A transformação da China, de compradora para fabricante de bens de investimento, foi meteórica. Entre 2019 e 2024, a Alemanha perdeu para a China a liderança global em equipamentos de geração de energia e máquinas, segundo dados de um relatório da consultoria Rhodium.

A liderança alemã nos setores químico e automotivo tornou-se frágil, e o país ficou muito atrás da China em equipamentos elétricos. Neste ano, pela primeira vez, a Alemanha importou mais bens de capital da China do que exportou para lá.

A tendência está se acelerando. No segundo trimestre de 2025, as importações de caixas de câmbio manuais vindas da China quase triplicaram, segundo o Instituto Econômico Alemão. Montadoras alemãs viram sua participação no mercado chinês cair de metade para um terço em apenas dois anos.

As exportações alemãs para a China caíram um quarto desde 2019, enquanto as importações dispararam. O déficit comercial da Alemanha com a China em bens e serviços deve atingir um recorde de 88 bilhões de euros neste ano, cerca de US$ 102 bilhões, segundo dados do governo alemão.

Isso deixou marcas profundas. A produção industrial alemã caiu 14% desde o pico em 2017. O setor industrial perdeu quase 5% dos empregos desde 2019, segundo a consultoria Ernst & Young. No setor automotivo, a queda foi de cerca de 13%.

Uma das empresas afetadas é a Herrenknecht, negócio familiar que fabrica algumas das mais sofisticadas tuneladoras do mundo. Quando a China iniciou sua ascensão como potência global, autoridades locais recorreram à empresa para grandes projetos de infraestrutura. Hoje, após uma série de aquisições, concorrentes chineses dominam o mercado global.

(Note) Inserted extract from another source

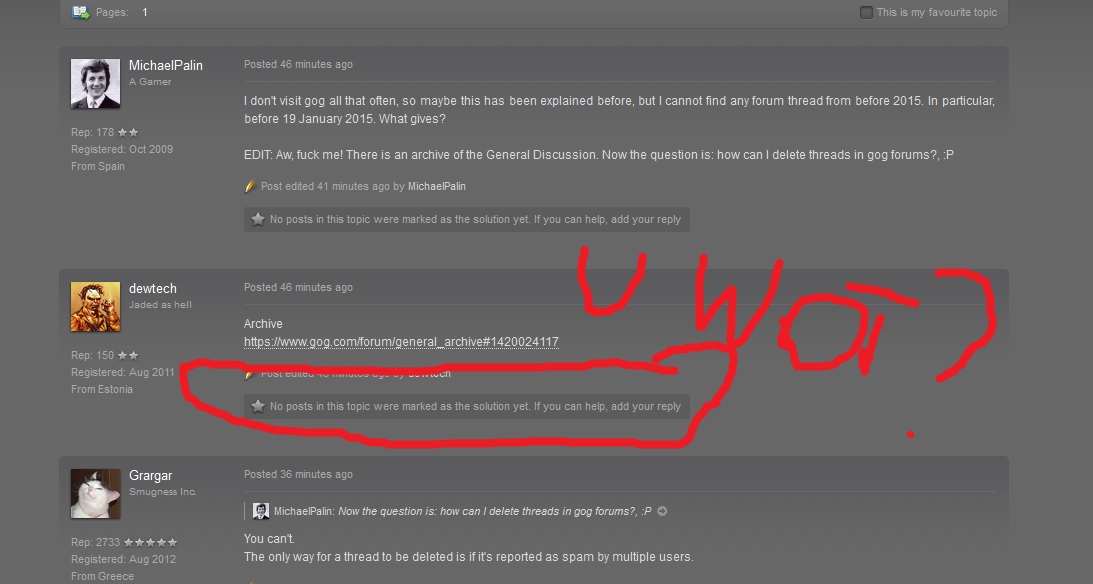Open MichaelPalin's avatar picture
The height and width of the screenshot is (584, 1093).
pyautogui.click(x=95, y=83)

“Estamos sob pressão competitiva crescente, especialmente de fornecedores chineses subsidiados pelo Estado”, disse a porta-voz Anja Heckendorf.

Publicidade

A empresa agora busca novos mercados, como a Índia, e foca projetos maiores e mais complexos. Ao mesmo tempo, defende investigações antidumping e uma política de “Europa em primeiro lugar” em licitações públicas.

As pressões se concentram em um dos principais polos da indústria química alemã, na região de Leipzig, no leste do país.

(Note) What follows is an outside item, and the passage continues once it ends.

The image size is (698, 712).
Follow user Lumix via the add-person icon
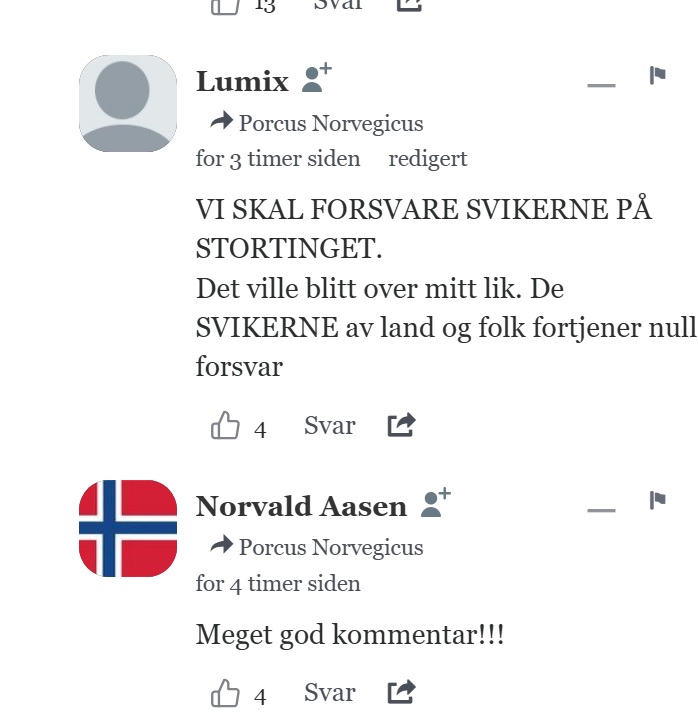click(317, 78)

A região, que foi um centro da indústria química europeia no século 19, passou a receber grandes volumes de produtos químicos chineses neste ano. A participação chinesa no mercado de poliamida 6 saltou de 5% para 20% em um ano, segundo executivos do setor.

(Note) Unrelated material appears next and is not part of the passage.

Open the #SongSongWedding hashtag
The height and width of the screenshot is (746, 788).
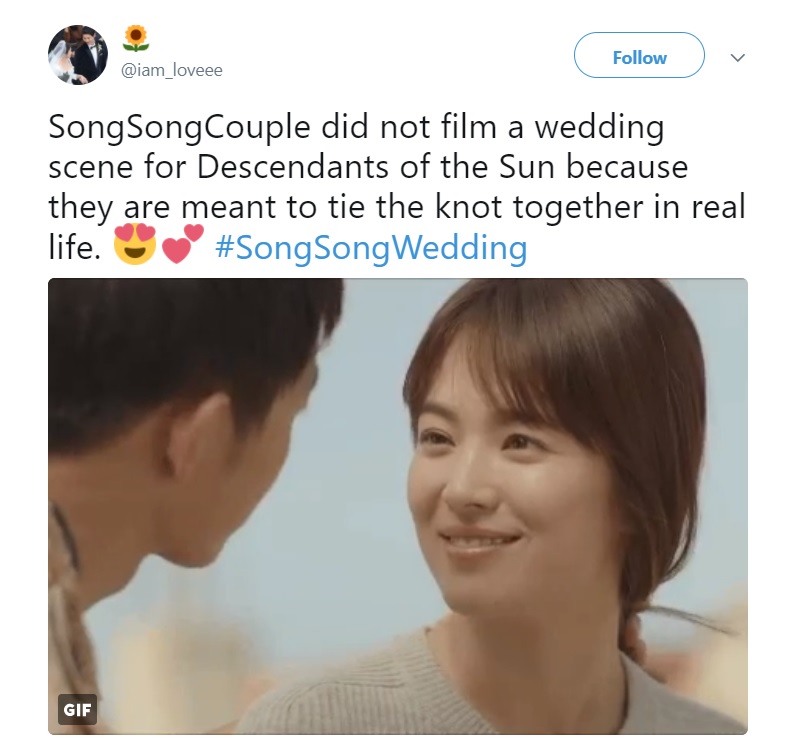371,247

Empresas do polo enfrentam dificuldades, cortam custos e empregos. Algumas só conseguem resistir por um tempo limitado.

A Dow Chemical anunciou recentemente o fechamento de duas fábricas na região e a eliminação de mais de 500 empregos. A BASF e outros produtores alemães também cortaram milhares de postos de trabalho nos últimos anos, enquanto expandiram operações na China.

Apesar disso, novos projetos surgem, como uma biorrefinaria da finlandesa UPM e uma refinaria de lítio da AMG Lithium, que pode suprir até um quarto da demanda europeia. Ainda assim, os custos mais altos assustam clientes alemães.

Para especialistas, inovação sozinha não será suficiente para preservar a capacidade industrial da Europa.

“Precisamos decidir o que estamos dispostos a importar da China no futuro e o que queremos continuar produzindo nós mesmos”, disse Dirk Schumacher, economista-chefe do banco estatal alemão KfW. “Isso pode envolver a criação de barreiras para proteger setores estrategicamente relevantes.”

A Europa segue aberta ao investimento chinês, mas quer garantir benefícios em tecnologia e empregos. A dúvida é se a China aceitará essas condições e se a Europa estará disposta a fechar seu mercado se isso não acontecer.

Para alguns analistas, a Alemanha ainda pode ceder à tentação de priorizar ganhos de curto prazo e apaziguar a China, especialmente se Berlim buscar proteção diante de um cenário político incerto nos Estados Unidos.

“Precisamos reduzir nossa dependência da China”, afirmou o parlamentar Norbert Röttgen. “Mas, se os Estados Unidos nos decepcionarem, isso afetará a forma como definimos nossa relação com Pequim.”